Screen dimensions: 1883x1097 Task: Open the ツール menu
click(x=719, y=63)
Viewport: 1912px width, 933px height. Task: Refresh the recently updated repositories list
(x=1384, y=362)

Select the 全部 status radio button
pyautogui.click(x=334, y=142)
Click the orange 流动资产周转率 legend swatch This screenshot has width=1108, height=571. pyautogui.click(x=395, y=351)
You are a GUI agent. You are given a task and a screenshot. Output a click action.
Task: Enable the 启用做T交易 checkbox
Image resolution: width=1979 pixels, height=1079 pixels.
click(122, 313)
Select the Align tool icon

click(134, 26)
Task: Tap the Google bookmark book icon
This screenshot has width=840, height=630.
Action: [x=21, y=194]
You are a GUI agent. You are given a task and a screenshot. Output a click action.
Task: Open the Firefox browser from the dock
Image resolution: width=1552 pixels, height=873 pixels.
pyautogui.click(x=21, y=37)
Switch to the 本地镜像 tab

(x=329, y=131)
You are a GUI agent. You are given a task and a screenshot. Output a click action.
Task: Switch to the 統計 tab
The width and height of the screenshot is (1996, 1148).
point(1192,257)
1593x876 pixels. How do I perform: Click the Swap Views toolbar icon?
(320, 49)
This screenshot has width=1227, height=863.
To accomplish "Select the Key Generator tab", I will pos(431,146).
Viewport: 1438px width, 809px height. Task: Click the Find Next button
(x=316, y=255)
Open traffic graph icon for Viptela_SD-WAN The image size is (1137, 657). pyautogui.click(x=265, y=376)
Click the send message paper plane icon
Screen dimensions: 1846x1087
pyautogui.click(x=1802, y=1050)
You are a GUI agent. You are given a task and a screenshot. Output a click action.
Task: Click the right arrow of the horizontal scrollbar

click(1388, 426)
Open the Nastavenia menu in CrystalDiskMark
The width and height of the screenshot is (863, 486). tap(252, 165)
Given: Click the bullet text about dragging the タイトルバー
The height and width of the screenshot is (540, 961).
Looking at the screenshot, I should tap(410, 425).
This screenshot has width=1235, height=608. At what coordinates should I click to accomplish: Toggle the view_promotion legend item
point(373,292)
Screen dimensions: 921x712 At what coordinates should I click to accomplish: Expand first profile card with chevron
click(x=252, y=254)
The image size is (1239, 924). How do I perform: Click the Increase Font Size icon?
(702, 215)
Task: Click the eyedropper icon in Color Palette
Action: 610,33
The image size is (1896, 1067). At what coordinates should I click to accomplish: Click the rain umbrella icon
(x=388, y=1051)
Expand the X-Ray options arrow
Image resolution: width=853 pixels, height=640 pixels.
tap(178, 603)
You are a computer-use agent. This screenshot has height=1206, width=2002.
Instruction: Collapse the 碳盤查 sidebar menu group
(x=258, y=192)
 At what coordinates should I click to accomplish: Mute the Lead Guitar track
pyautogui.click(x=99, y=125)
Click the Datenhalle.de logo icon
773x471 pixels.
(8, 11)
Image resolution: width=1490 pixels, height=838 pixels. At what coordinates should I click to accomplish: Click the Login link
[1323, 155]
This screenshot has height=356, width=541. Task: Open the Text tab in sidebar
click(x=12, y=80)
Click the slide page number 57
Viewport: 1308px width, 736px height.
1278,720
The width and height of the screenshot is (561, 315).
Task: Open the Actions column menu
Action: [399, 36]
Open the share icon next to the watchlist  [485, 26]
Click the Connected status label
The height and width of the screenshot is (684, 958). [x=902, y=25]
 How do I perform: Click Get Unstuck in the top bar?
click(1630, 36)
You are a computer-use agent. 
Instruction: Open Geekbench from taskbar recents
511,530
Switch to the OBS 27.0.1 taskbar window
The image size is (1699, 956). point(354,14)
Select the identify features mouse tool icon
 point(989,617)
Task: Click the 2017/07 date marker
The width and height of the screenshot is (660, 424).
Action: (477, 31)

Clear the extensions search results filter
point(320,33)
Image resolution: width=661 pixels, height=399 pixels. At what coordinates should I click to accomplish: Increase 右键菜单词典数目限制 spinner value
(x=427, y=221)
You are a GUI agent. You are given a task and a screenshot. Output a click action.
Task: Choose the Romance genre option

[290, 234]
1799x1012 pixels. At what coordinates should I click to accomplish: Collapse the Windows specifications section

● ● ●

Search the preceding listing for the word "computer" and pull out every line that holds it.

You are a computer-use agent. This screenshot has height=1206, width=2002.
You are a computer-use agent. 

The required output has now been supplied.